To determine whether family caregivers of persons with dementia (PwD) are willing to pay (WTP) for an in-home intervention that provides strategies to manage behavioral symptoms and caregiver stress and to identify predictors of WTP.
During baseline interviews of a randomized trial, caregivers were asked prior to treatment assignment how much they were WTP per session for an 8-session program over 3 months. We stratified the sample into those who refused to provide a WTP, those WTP $0, and those WTP>$0. We used a two-part model, controlling for demographic characteristics, to predict adjusted mean WTP and to examine associations between WTP, clinical features (cognition, function, behavioral symptoms) and time spent providing PwD assistance with daily activities. First, we used logistic regression to model the probability a caregiver was WTP>$0. Second, we used a generalized linear model (log link and Gamma distribution) to estimate the amount caregivers were WTP conditional on WTP>$0.

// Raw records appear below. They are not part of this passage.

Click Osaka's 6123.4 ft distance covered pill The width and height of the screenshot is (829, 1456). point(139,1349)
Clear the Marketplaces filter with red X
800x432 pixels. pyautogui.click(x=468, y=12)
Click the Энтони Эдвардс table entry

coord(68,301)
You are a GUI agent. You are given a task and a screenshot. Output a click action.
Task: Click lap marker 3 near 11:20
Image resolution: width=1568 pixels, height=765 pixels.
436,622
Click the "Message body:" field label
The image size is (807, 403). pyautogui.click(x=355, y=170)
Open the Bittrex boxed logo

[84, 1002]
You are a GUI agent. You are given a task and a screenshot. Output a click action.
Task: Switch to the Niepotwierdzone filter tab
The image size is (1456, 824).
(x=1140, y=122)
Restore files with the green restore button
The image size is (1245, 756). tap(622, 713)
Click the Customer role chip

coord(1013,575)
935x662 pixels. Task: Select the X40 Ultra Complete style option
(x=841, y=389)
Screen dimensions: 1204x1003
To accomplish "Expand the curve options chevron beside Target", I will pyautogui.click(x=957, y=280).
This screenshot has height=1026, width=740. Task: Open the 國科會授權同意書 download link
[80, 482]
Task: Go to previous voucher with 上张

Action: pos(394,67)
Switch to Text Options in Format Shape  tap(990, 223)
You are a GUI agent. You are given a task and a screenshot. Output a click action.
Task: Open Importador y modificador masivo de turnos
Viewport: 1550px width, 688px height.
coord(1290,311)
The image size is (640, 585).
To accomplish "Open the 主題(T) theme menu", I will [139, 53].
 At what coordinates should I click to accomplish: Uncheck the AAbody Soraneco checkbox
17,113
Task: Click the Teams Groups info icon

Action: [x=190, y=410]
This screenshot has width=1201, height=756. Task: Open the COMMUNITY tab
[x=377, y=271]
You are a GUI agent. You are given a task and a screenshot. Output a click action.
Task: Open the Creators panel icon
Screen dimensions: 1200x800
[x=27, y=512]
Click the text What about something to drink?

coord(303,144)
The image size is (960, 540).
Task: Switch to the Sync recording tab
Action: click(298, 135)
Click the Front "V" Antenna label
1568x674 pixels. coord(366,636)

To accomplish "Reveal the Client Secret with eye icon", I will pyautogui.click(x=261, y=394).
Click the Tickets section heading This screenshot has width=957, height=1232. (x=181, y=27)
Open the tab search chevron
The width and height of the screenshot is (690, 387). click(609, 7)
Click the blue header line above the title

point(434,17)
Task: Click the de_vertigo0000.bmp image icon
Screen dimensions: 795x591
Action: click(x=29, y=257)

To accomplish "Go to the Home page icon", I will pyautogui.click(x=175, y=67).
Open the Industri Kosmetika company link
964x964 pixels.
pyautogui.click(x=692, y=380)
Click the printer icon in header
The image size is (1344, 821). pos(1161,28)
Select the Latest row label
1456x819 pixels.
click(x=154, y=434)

Of 250 dyads enrolled, 226 (90%) had complete data and were included in our analyses. Of 226, 26 (11 %) refused to provide a WTP value, 72 (32%) were WTP $0, and 128 (57%) were WTP>$0. In the combined model, mean adjusted WTP was $36.00 (95% CI: $26.72, $45.27) per session. Clinical features were not significantly associated with WTP. One-additional hour providing PwD assistance was associated with a $1.64 (95% CI: $0.23, $3.04) increase in WTP per session.